The Gulf country of Bahrain has moved a step closer to launching its own professional cycling team with the announcement that Taiwan's Merida has been signed up as the team’s sponsor and supplier of bikes.

Merida is currently co-sponsor of the Italian team Lampre-Merida, one of 18 'world tour' teams which compete at the highest level of the sport in races such as the Tour de France. It’s best-placed rider in this year's Tour was the South African Louis Meintjes, who finished eighth overall.

The leading figure behind the new Bahrain team is Sheikh Nasser Bin Hamad Al-Khalifa, a son of the country’s king, president of the Bahrain Olympic Committee and a keen amateur sportsman. He revealed that he was planning to launch a professional team via a posting on Instagram earlier this year.

Sheikh Nasser is a controversial figure in the world of sport, having been linked to allegations of the torture of athletes and other protesters during the country’s pro-democracy protests in 2011, by groups such as the Bahrain Institute for Rights and Democracy. In 2014 a London court quashed an order that had given him diplomatic immunity from prosecution. Since then human rights groups in the UK have demanded that he be arrested and charged when visiting London. The government of Bahrain has consistently denied the allegations.
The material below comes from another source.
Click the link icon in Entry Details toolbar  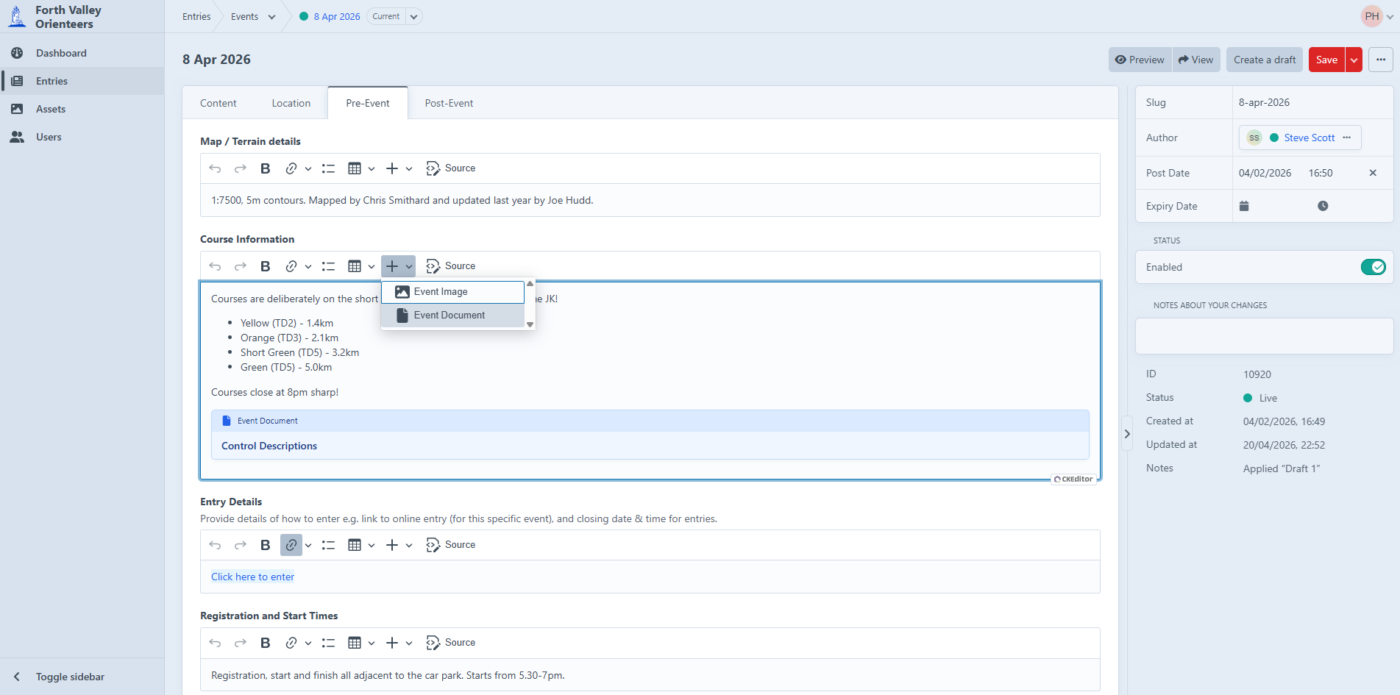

Bahrain is planning to use the cycling team as part of its marketing efforts to promote the country as a business and tourism destination. On its slickly-produced website, the Bahrain Merida Pro Cycling Team says it “aims to showcase the Kingdom of Bahrain on this global stage.” To achieve that, the team will need to sign up some big-name riders and there has been plenty of speculation that Vincenzo Nibali, the Italian rider who has won all three grand tours (the Tour de France, Giro d’Italia and Vuelta a Espaňa) will soon be unveiled as the team leader.

Whether the negative publicity that Sheikh Nasser often garners, not least in the specialist cycling press, will undermine the marketing plans remain to be seen. The country has held a Formula 1 Grand Prix race since 2004 with a similar aim of promoting the country. The 2011 race was cancelled due to the political protests, but races since then have gone ahead, albeit against a backdrop of protests at times.